During the first half of the twentieth century, mail trucks transported both carriers and their mail to the spot at which the carriers began their daily rounds on foot. In order to carry more mail and reach more homes, the Post Office Department began putting letter carriers behind the wheel. By using vehicles to haul all that mail, carriers could complete longer routes in the same amount of time. The Department selected vehicles that were lightweight, maneuverable, and able to withstand the rigorous demands of mail delivery service.
By the early 1960s, one-third of the Post Office Department’s vehicular fleet was comprised of the three-wheeled mailsters. Unfortunately, the mailsters did not work out as well as Department officials had hoped. They had originally been tested in Florida and worked well there. Mailsters were at their best in temperate climates and on even terrain. They sometimes did not work at all in other areas.
Mailsters on snowy routes might be immobilized in as little as three inches of snow, and carriers complained of the vehicle's inability to heat properly. The three-wheel design left mailsters susceptible to tipping if cornering at over twenty-five miles per hour or if caught in a wind gust. One carrier complained that a large dog tipped his mailster. The mailsters’ 7.5 horsepower engine left the vehicles creeping along in city traffic.
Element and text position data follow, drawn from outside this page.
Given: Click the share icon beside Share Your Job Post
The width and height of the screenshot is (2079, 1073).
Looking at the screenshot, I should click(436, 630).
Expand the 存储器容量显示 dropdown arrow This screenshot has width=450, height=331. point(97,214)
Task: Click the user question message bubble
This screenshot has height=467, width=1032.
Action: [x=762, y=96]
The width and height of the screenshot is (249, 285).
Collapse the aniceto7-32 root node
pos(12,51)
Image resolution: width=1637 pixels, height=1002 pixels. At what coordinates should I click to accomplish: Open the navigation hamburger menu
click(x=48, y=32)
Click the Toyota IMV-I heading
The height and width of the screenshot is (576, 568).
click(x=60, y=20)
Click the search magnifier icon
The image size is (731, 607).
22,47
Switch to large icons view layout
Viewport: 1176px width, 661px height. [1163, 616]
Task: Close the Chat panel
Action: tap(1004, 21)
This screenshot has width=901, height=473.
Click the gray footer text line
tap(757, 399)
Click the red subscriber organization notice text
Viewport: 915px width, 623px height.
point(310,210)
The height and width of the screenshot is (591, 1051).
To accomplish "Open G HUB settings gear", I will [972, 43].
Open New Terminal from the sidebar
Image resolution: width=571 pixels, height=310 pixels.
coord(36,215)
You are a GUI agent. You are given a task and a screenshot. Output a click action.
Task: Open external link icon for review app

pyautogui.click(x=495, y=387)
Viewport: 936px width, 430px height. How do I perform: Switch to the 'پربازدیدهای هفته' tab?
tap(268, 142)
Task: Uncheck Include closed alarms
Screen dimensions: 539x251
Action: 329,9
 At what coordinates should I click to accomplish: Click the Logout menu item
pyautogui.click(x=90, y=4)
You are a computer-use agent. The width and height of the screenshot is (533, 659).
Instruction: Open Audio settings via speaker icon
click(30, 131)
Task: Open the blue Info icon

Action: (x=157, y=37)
They were prone to breakdowns with everything from brake and clutch failure to broken front axles and gear shift levers. The mailsters were phased-out and replaced by more reliable vehicles, including jeeps.
Westcoaster Company was originally known as the West Coast Machinery Company. The company manufactured electric and gas-powered vehicles for a variety of off-road uses, including for farms, airports, and golf courses.